Alexander Anderson introduceerde de techniek in de Verenigde Staten. Bewick ’s werk maakte indruk op hem, dus hij reverse engineerde en imiteerde Bewick’ s techniek – met behulp van metaal totdat hij vernam dat Bewick hout gebruikte. Daar werd het verder uitgebreid door zijn studenten, Joseph Alexander Adams.
groei van geïllustreerde publicatiesdit
naast het interpreteren van details van licht en schaduw gebruikten graveurs vanaf de jaren 1820 de methode om lijntekeningen uit de vrije hand te reproduceren. Dit was in veel opzichten een onnatuurlijke toepassing, omdat graveurs bijna het gehele oppervlak van het blok moesten wegsnijden om de afdrukbare lijnen van de tekening van de kunstenaar te produceren.

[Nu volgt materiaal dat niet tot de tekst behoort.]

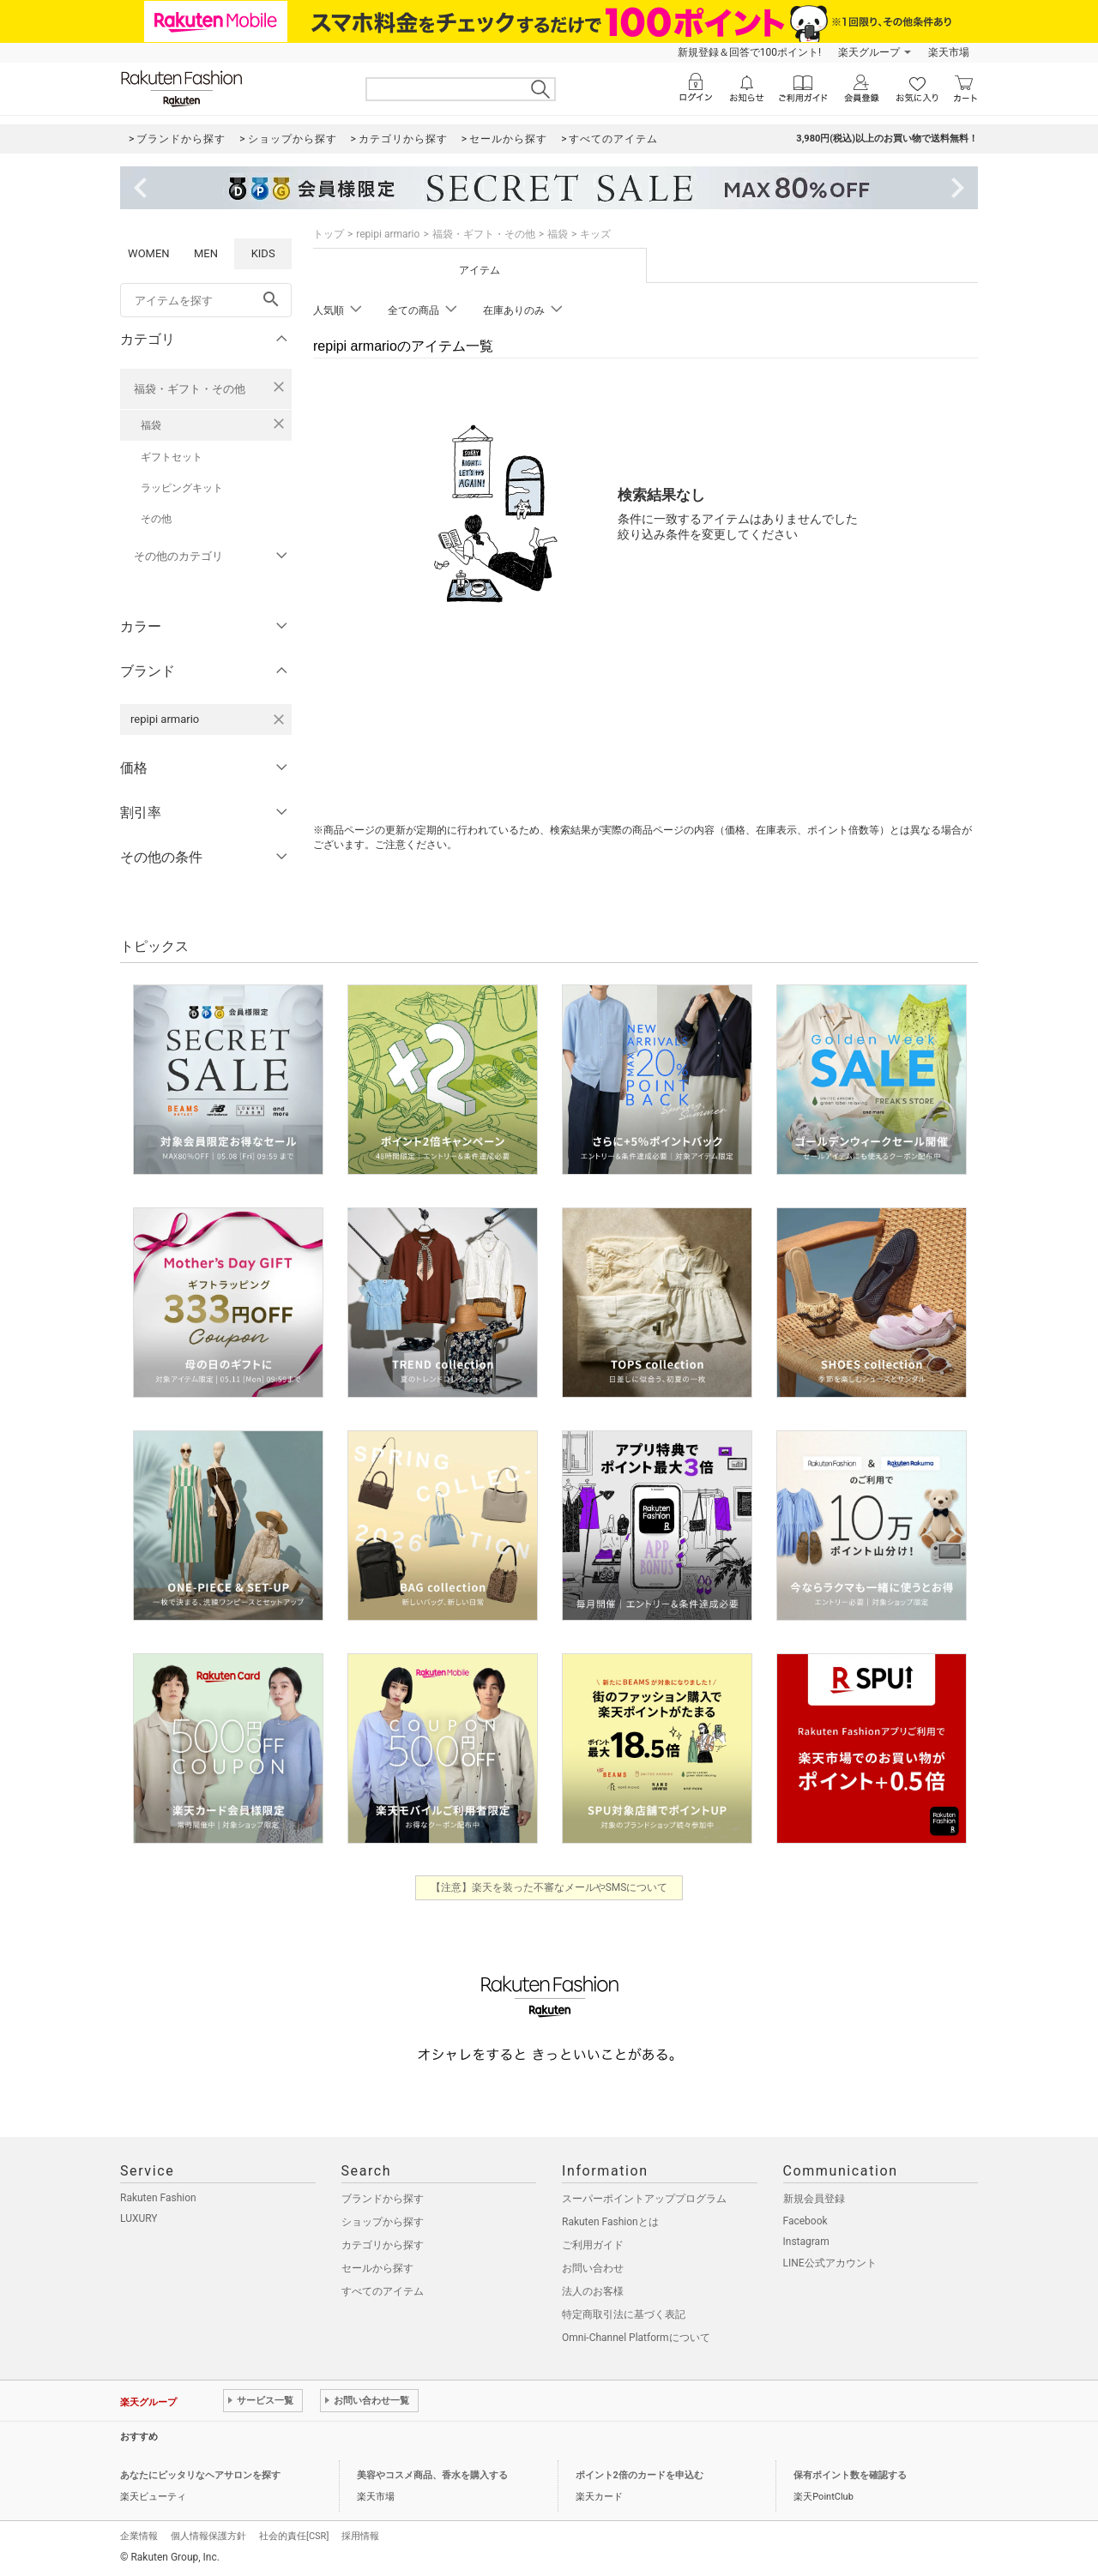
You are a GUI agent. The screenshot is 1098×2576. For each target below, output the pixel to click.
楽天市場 (948, 52)
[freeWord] (206, 300)
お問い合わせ (593, 2268)
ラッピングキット (182, 488)
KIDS (263, 253)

Toch werd het het meest voorkomende gebruik van houtgravure.voorbeelden zijn de cartoons van Punch magazine, de afbeeldingen in het geïllustreerde London News en Sir John Tenniel ’s illustraties van Lewis Carroll’ s werken, de laatste gegraveerd door de firma Dalziel Brothers. In de Verenigde Staten begonnen ook met hout gegraveerde publicaties, zoals Harper ‘ s Weekly.Frank Leslie, een in Engeland geboren graveur die de afdeling gravure van het Illustrated London News leidde, emigreerde in 1848 naar de Verenigde Staten, waar hij een middel ontwikkelde om de arbeid voor het maken van houtgravures te verdelen. Een enkel ontwerp werd verdeeld in een raster, en elke graveur werkte op een vierkant. De blokken werden vervolgens samengevoegd tot één afbeelding. Dit proces vormde de basis voor zijn Frank Leslie ’s Illustrated Newspaper, die concurreerde met Harper’ s in het illustreren van scènes uit de Amerikaanse Burgeroorlog.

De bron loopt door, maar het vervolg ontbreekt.